- © 2004 Canadian Medical Association or its licensors
The analysis by Sarah Giles and Sarah Shea of head injuries in nursery rhymes, which appeared in the “Findings” section of the 2003 Holiday Review, caught the attention of not only our regular readers, but also the lay media and general public. Many people, it seems, have an interest in nursery rhymes and their subtexts, origins and hidden meanings. We publish here a small selection of the eletters that were posted with the online version of the article. The complete discussion thread can be found on eCMAJ (www.cmaj.ca/cgi/eletters/169/12/1294). — Editors
As the father of 3 daughters, I feel it is important to find and highlight for them all possible dangers.

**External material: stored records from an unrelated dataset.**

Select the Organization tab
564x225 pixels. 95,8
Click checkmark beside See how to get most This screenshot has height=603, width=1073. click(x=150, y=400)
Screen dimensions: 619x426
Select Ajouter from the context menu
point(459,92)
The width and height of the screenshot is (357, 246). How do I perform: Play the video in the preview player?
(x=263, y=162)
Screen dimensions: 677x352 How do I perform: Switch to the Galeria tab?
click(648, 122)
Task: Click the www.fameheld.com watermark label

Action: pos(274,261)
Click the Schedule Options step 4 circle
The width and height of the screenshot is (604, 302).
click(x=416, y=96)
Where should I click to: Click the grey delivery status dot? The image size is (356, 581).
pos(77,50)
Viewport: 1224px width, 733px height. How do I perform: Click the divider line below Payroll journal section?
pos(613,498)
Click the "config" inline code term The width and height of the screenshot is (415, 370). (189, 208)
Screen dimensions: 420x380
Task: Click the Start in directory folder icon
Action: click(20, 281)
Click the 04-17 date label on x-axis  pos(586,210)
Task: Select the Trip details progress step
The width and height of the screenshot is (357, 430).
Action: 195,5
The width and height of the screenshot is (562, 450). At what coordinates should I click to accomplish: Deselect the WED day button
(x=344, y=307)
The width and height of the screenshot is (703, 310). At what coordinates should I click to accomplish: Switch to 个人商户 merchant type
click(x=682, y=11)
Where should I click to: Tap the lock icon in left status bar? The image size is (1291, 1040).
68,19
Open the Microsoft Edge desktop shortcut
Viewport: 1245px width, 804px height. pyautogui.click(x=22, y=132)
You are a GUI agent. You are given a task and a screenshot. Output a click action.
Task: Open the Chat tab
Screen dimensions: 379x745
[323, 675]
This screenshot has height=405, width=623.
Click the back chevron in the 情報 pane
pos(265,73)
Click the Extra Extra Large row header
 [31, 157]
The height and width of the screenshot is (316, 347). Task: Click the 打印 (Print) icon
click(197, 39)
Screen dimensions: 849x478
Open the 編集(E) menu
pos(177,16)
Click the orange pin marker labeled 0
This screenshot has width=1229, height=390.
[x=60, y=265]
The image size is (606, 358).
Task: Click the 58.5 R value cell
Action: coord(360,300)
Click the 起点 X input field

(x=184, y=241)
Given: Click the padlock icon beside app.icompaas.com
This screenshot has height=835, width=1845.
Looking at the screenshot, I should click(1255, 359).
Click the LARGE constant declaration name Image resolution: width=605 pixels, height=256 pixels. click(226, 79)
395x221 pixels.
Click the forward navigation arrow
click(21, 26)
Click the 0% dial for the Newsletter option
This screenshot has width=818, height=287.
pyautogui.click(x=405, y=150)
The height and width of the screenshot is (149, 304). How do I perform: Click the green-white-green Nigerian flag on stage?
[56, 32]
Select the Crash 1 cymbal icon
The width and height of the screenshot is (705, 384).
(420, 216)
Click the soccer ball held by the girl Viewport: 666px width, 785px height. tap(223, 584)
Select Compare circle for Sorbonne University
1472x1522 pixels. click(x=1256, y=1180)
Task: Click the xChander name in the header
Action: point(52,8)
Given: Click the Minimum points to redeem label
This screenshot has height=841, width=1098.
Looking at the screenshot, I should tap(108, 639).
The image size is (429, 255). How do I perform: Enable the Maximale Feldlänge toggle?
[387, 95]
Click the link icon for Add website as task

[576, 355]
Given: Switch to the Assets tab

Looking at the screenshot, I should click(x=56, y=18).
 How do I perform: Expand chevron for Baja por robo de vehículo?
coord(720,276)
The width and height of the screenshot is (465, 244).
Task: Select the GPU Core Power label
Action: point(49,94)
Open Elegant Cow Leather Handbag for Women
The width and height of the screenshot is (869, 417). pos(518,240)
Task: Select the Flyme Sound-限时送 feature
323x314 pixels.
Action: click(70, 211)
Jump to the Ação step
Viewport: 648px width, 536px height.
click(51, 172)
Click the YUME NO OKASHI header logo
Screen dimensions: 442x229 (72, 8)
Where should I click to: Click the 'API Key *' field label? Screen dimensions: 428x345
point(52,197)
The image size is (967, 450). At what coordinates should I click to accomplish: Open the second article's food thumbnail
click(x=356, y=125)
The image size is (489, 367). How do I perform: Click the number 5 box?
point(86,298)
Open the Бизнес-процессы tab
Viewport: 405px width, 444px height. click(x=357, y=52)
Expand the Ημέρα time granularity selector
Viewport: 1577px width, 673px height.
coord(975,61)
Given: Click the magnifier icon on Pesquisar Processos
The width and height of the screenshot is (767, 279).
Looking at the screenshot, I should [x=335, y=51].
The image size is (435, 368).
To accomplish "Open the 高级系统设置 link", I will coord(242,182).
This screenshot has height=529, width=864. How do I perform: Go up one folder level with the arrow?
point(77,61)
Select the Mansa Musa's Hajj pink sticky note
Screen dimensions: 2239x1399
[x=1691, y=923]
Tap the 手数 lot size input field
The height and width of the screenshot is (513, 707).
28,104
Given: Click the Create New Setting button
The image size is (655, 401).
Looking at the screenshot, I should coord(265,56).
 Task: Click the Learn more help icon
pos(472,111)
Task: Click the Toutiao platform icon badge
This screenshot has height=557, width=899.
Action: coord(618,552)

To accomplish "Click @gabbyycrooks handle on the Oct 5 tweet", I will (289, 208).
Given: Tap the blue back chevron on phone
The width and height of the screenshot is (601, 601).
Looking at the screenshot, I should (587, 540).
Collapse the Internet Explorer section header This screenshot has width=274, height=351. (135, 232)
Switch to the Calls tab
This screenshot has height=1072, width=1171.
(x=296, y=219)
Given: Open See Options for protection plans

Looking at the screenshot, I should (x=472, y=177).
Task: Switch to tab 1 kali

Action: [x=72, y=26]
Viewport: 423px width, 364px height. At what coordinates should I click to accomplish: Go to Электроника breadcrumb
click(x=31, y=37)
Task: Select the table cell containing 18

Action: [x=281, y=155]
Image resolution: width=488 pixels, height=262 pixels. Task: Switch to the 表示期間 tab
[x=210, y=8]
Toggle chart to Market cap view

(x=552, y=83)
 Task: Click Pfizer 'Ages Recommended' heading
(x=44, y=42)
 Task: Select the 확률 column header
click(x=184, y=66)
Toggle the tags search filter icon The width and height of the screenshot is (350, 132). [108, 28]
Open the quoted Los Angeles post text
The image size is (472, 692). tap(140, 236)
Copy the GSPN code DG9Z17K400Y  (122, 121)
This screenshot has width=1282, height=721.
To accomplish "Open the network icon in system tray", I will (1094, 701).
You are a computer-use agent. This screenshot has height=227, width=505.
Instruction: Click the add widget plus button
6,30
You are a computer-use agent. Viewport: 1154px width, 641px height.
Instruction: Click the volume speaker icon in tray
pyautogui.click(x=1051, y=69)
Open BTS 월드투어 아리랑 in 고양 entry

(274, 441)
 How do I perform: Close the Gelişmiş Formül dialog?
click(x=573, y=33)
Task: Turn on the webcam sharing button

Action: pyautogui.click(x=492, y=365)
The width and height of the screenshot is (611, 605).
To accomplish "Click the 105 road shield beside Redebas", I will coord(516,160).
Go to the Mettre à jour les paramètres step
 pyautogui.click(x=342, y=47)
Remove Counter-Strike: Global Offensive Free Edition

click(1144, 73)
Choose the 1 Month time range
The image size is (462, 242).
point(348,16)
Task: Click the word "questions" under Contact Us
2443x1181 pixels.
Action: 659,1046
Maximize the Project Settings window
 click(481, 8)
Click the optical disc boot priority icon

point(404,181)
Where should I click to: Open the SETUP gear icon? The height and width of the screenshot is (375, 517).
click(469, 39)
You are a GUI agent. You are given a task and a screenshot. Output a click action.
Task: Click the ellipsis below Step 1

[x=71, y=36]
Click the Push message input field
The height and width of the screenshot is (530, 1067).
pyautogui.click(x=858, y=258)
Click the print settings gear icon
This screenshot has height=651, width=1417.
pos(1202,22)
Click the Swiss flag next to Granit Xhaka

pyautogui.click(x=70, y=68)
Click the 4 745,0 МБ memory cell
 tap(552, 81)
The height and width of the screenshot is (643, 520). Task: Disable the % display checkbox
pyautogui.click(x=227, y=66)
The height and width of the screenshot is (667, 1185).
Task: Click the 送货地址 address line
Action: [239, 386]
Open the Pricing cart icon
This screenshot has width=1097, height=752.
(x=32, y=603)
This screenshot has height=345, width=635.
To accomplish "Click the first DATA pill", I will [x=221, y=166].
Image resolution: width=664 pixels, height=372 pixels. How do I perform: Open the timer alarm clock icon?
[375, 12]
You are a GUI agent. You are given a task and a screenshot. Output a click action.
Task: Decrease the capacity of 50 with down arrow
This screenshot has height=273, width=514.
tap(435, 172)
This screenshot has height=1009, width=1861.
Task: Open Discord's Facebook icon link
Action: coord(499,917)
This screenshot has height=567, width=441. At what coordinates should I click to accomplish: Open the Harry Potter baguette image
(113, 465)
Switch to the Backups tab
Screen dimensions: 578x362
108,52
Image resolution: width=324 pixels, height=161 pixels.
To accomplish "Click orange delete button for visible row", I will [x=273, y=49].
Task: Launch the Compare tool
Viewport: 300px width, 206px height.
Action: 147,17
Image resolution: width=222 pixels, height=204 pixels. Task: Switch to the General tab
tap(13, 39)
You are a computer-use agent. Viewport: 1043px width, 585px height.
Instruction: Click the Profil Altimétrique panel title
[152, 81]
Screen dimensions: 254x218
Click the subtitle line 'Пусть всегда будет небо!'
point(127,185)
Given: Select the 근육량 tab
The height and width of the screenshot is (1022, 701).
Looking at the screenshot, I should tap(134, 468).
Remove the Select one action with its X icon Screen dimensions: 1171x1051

I am therefore grateful to Sarah Giles and Sarah Shea1 for examining how head injuries are described in nursery rhymes and identifying a hitherto unrecognized but important cultural subtext of these poems. It is of course vital that children be made aware of proper emergency medical procedures should a parent sustain an injury, and I will now be teaching my preschooler the details of CPR.
In the spirit of the Giles and Shea report, I would also suggest penning physically correct nursery rhymes. My proposal for “Twinkle, twinkle little star” would be as follows:
Scintillating photons from faraway star How we wondered what you are. We mounted spectroscopes onto telescopes. A plasma in hydrostatic equilibrium, you are. Now we model them as forms of polytropes.